§ Text to read
▽

# NLS pellets/flakes



## Fish rookie (May 21, 2012)

I have heard so many nice things about NLS, and I have bought quite a bit of these (color enhancing flakes, pellets, pellets for bottom feeders, discus pellets....etc) but my fish never appear to be interested in these foods at all. I wonder if I am missing something here.
This is what I have observed in my tanks. The only fish that really eat them are my gold fish, which eat anything anyway. The food meant for bottom feeder just sit on the bottom and dissolves and it is rather messy. The color enhacing pellets fall very quickly so my discus never had a chance to eat them until they got to the ground. They would look at them then swim away. The cories would come and eat them sometimes but never appear too interested either. I had the color enhancing flakes and they were not eaten by anyone and just made a mess in the tank.
It is frustrating to buy some food that is supposed to be very good bases on reviews and recommendations in LFS and see them just rot away in my tanks.
I am wondering if I am missing something here. Any suggestion/recommendation will be appreciated.
The instruction also said I should try to feed only this food and nothing else, but obviously I cannot do that since my fish will not even touch them. 
It is almost as if the fish do not find this NLS food delicious for them. But I can feed them other flake foods such as Ocean Nutrition and they would eat them any time without problem so I know they are interested in flake food; and I can feed them tetra color bits so I know they also eat pellets.
If nothing works I will just give them to my gold fish and may be put some in my beefheart mix but I am worried if they really hate the taste of the NLS flakes/pellets they may stop eating my beefheart mix. These discus are picky eaters. 
I originally thought of feeding this to mainly to my torpedo barnbs as they have lost their red banding, and to my discus as a supplement. Unfortunately, none of them would eat it at all. 
Do you need to starve them for a while before they would accept NLS?
What are your experience with NLS?
Thanks.


----------



## randylahey (Jun 25, 2013)

Its been a couple months since I went all NLS pellet and flake(besides brine shrimp and bloodworms) and its taken that long for everyone to accept it at every feeding. They were on cheapomax flakes before and they ate it all up. So I guess it does take a while. I started feeding once every other day and slowly they all started eating without spitting out. I haven't lost any fish and they all look nourished. " If you're not going to eat the dinner I've made then, you get nothing" has worked.

Sent from Petguide.com Free App


----------



## jbyoung00008 (May 16, 2011)

I had to starve fish to make them eat it. When I switched to NLS. The fish I had than didn't seem to want to eat the NLS pellets. I didn't feed them for 3 or 4 days and tried to feed them again. It took a few times of starving them. Eventually they had no choice. Im very happy with NLS. I feed it to all my fish as their main food.

△

§ Stored records
▽

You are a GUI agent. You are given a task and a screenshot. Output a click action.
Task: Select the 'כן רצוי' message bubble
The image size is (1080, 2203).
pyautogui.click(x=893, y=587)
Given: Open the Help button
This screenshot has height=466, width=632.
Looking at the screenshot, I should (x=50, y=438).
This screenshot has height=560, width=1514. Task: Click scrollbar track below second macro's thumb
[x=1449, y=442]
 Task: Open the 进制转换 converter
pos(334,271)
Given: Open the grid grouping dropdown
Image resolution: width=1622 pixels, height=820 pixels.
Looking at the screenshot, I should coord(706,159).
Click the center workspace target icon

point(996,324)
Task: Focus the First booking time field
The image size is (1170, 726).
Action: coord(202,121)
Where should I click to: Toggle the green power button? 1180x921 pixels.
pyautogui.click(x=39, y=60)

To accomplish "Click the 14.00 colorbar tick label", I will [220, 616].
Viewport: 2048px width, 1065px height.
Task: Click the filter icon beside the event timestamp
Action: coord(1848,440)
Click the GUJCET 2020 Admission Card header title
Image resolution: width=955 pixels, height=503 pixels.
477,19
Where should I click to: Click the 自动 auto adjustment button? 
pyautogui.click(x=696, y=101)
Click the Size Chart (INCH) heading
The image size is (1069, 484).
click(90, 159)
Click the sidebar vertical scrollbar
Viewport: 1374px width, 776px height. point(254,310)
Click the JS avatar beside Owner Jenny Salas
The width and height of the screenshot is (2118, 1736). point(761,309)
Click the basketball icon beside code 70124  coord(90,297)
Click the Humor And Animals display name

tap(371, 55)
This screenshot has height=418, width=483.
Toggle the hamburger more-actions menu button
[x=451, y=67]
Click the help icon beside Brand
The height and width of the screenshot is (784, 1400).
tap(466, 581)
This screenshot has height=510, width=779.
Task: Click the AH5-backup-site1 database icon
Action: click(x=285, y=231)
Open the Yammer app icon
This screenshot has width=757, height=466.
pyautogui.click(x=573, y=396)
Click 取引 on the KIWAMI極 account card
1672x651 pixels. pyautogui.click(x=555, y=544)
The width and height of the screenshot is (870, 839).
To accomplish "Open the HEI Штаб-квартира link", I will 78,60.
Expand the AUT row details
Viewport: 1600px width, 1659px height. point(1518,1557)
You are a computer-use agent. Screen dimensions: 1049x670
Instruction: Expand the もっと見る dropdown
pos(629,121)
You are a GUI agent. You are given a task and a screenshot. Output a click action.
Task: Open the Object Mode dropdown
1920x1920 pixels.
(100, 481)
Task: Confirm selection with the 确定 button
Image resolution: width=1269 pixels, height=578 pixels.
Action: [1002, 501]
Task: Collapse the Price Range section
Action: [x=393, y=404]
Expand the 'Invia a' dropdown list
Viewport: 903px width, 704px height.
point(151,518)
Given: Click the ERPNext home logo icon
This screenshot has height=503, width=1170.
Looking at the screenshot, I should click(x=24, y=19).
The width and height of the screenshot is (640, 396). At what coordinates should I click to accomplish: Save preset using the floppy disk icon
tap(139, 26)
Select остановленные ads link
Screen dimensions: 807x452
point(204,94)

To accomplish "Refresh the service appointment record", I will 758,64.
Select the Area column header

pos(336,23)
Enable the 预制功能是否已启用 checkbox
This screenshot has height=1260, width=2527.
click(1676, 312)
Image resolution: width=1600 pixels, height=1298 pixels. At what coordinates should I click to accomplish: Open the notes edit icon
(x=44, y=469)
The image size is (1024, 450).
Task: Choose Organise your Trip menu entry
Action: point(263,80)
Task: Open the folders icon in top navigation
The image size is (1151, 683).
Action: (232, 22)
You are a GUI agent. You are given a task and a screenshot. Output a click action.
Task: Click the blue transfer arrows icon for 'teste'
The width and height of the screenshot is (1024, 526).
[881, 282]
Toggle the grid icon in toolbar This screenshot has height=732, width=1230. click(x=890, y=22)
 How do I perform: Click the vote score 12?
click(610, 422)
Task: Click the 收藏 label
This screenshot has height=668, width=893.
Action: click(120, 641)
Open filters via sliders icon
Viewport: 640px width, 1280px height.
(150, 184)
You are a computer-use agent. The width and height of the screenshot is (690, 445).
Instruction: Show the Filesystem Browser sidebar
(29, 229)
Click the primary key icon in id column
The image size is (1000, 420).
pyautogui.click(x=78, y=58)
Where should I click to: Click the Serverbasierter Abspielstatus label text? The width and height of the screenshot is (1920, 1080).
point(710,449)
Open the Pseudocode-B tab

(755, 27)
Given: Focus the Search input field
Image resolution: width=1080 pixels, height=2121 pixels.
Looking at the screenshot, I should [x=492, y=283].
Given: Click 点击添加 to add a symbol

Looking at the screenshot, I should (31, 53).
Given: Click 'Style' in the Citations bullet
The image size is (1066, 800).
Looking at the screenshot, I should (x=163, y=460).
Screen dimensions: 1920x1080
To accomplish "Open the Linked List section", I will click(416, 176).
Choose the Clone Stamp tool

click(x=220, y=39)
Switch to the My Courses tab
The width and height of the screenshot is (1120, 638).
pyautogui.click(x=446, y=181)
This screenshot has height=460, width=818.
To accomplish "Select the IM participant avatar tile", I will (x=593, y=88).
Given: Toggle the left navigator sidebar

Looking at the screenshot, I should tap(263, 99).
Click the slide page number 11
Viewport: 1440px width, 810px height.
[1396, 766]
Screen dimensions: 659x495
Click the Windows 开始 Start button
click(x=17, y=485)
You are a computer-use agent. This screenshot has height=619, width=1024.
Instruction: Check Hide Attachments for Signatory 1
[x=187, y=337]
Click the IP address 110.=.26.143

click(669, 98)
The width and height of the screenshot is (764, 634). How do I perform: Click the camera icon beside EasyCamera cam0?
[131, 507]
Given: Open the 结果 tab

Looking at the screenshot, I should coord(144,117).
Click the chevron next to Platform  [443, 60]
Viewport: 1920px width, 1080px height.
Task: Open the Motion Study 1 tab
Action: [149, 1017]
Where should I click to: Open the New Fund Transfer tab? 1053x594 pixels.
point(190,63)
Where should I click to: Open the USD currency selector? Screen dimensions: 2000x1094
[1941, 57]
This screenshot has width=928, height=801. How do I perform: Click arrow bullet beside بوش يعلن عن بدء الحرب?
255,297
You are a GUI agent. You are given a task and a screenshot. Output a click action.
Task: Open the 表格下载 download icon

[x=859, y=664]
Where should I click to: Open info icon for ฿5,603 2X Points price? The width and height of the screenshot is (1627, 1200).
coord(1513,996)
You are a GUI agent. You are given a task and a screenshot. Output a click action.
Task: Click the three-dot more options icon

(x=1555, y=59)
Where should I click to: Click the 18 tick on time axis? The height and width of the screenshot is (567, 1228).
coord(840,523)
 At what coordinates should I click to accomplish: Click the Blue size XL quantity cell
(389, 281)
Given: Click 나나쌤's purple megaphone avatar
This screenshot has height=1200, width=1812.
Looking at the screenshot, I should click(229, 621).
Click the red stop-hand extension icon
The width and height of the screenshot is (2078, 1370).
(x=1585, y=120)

△

§ Parts of the exercise
(a) Rewrite the NLS forum thread starting with "# NLS pellets/flakes" and going on through "in the tank.", substituting "angelfish" for "discus".
(b) Condense the paragraph in the NLS forum thread that begins "Its been a couple months" into a short bulleted list that keeps its main facts.

§ Responses to the exercise
(a)
# NLS pellets/flakes



## Fish rookie (May 21, 2012)

I have heard so many nice things about NLS, and I have bought quite a bit of these (color enhancing flakes, pellets, pellets for bottom feeders, angelfish pellets....etc) but my fish never appear to be interested in these foods at all. I wonder if I am missing something here.
This is what I have observed in my tanks. The only fish that really eat them are my gold fish, which eat anything anyway. The food meant for bottom feeder just sit on the bottom and dissolves and it is rather messy. The color enhacing pellets fall very quickly so my angelfish never had a chance to eat them until they got to the ground. They would look at them then swim away. The cories would come and eat them sometimes but never appear too interested either. I had the color enhancing flakes and they were not eaten by anyone and just made a mess in the tank.

(b)
- The poster switched to NLS pellets and flakes a couple of months ago, still feeding brine shrimp and bloodworms.
- The fish previously ate cheapomax flakes readily.
- It took those couple of months for all the fish to accept NLS at every feeding.
- Feeding once every other day led the fish to eat it without spitting it out.
- No fish have been lost, and they all look nourished.